=== DATASET CONTENT ===
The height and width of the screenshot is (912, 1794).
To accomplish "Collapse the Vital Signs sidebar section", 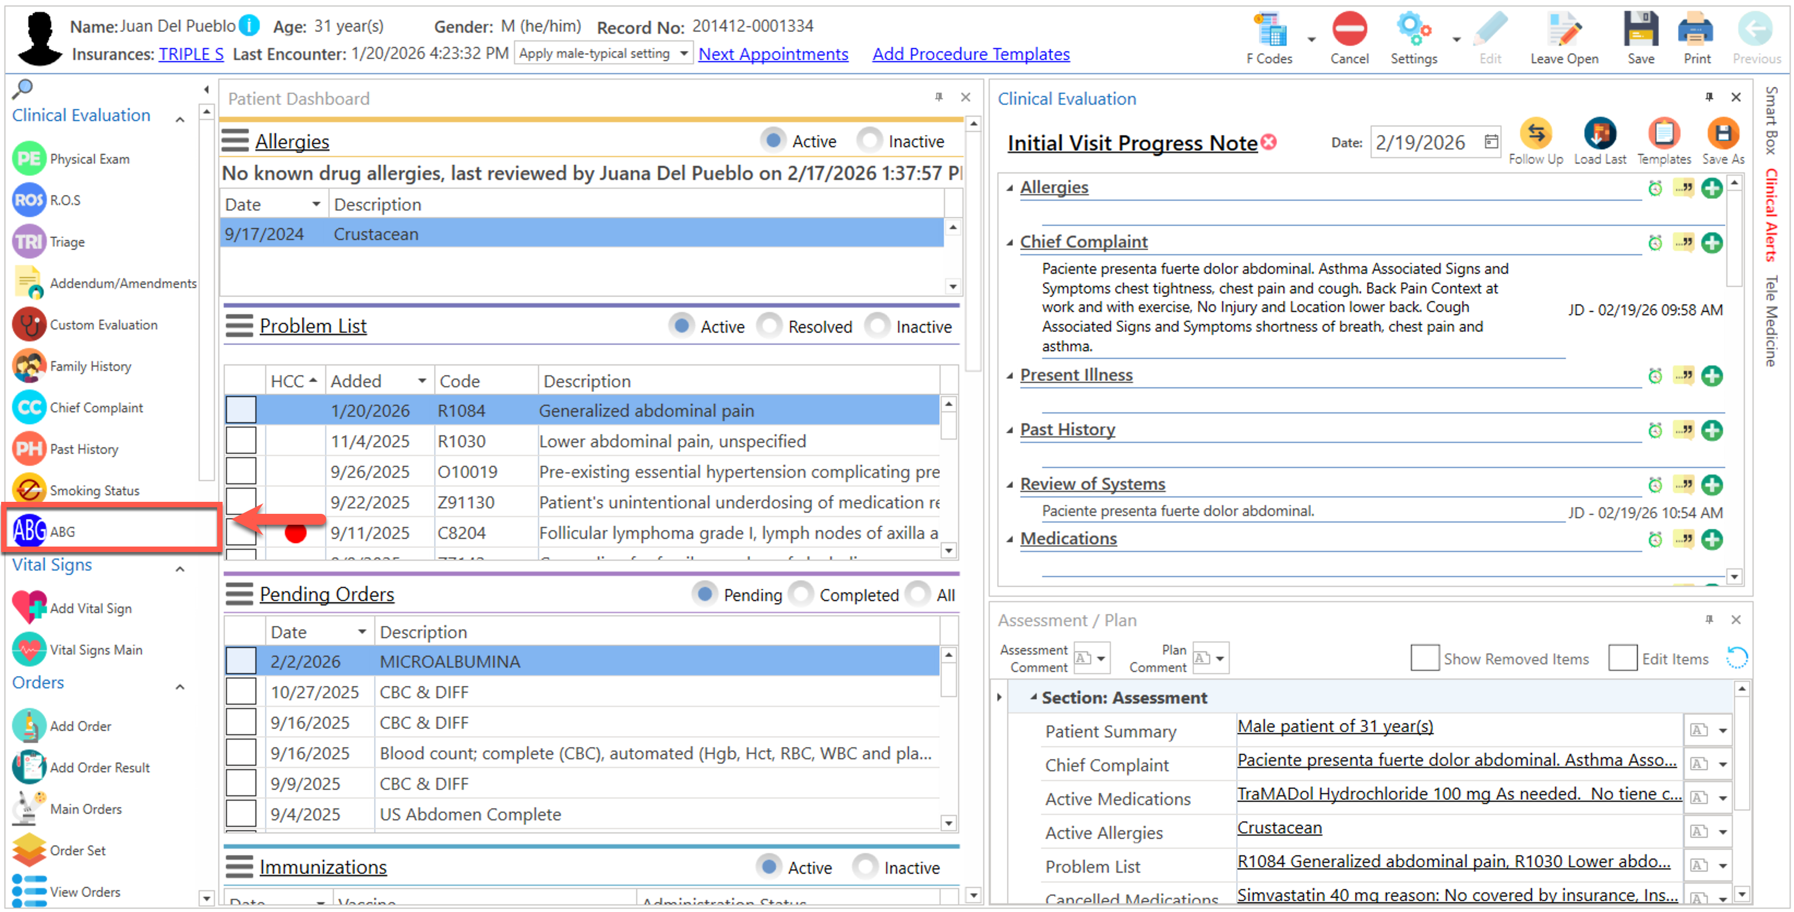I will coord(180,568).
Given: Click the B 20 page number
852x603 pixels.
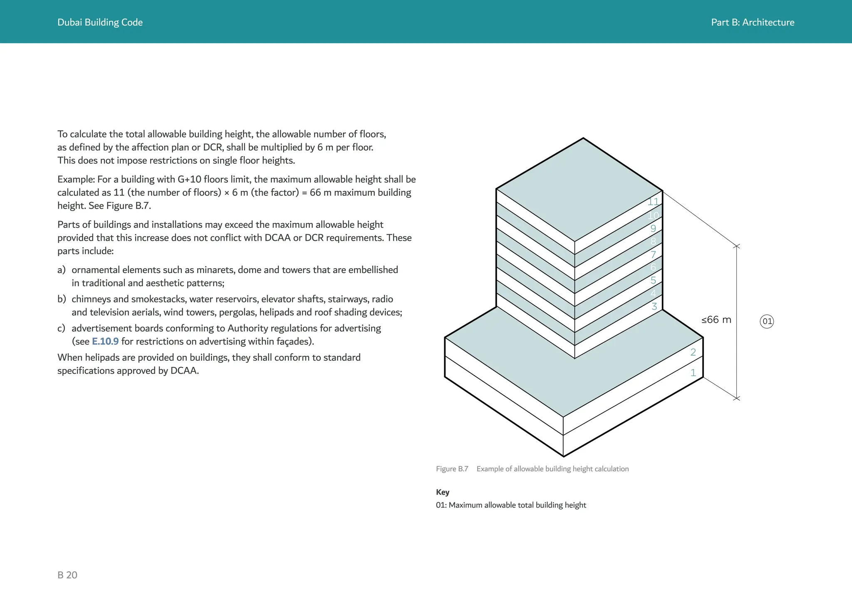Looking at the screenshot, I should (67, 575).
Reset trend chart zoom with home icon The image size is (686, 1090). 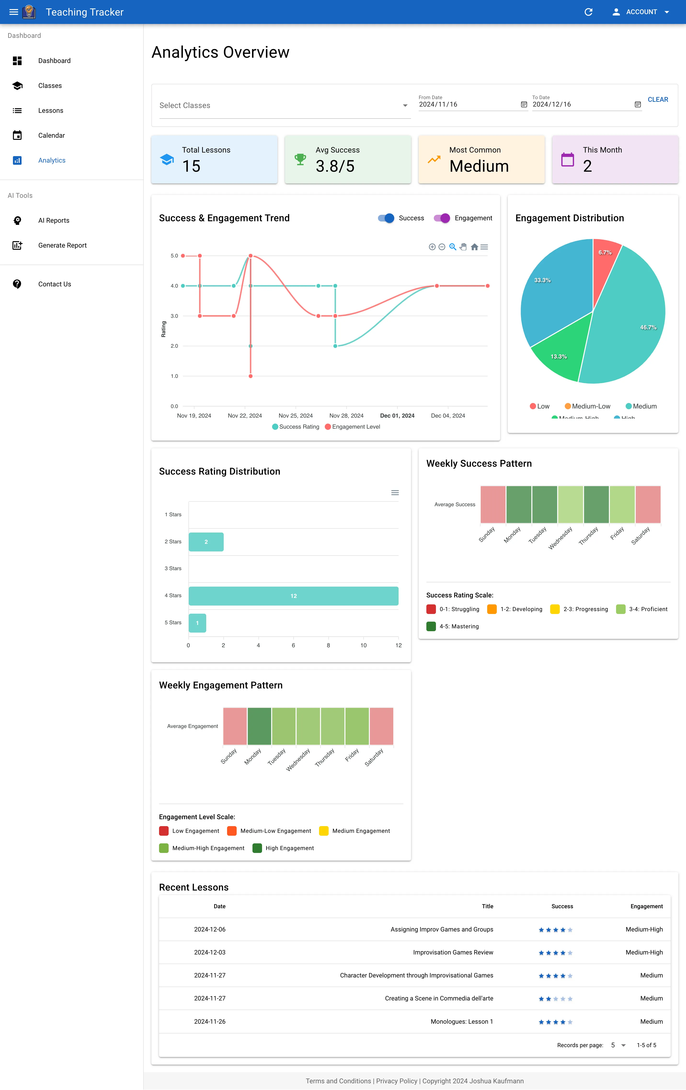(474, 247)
===
=== DATASET CONTENT ===
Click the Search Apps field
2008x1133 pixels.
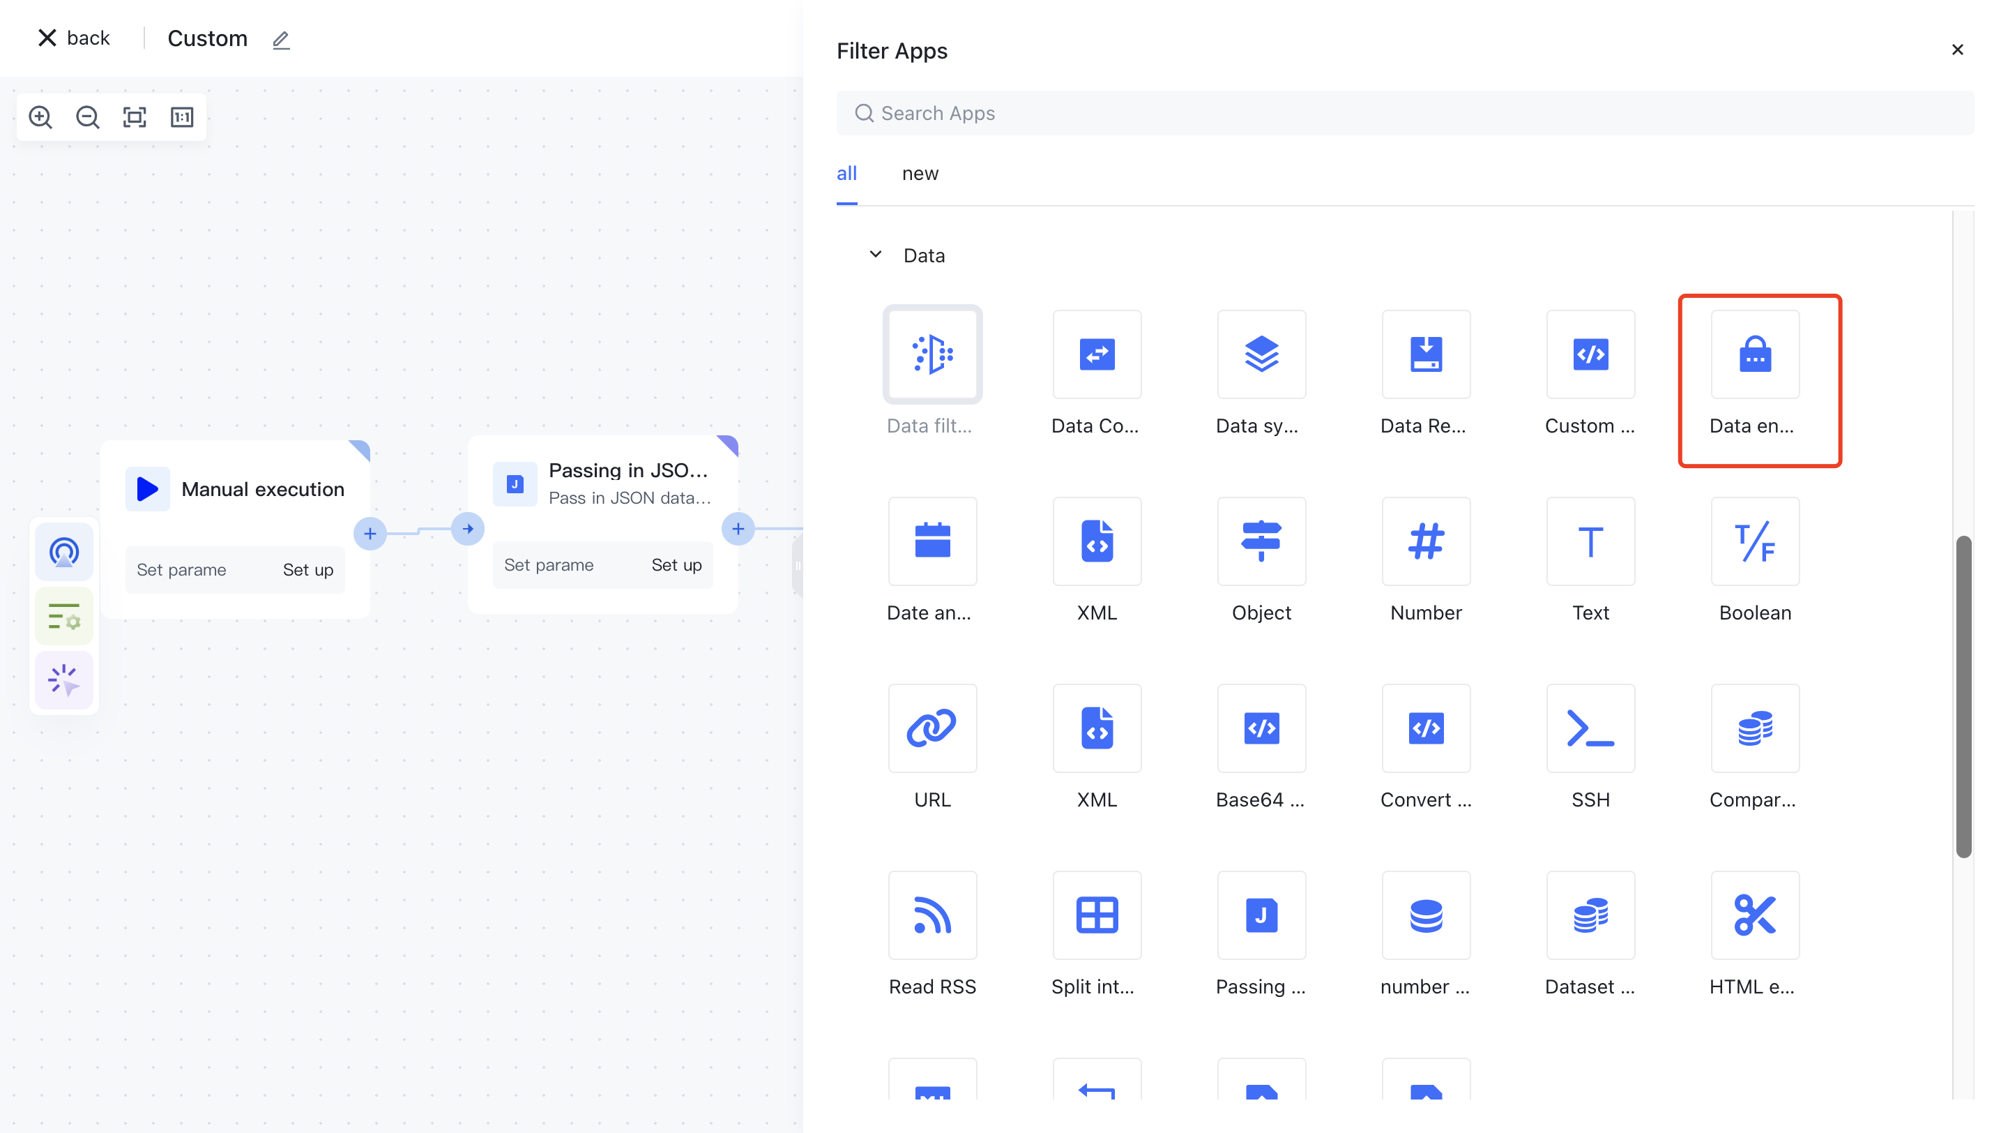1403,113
===
**PROMPT**
Filter the lines above, keeping and copying those that contain "Click".

**EXPECTED ANSWER**
Given: Click the B 20 page number
Click the Search Apps field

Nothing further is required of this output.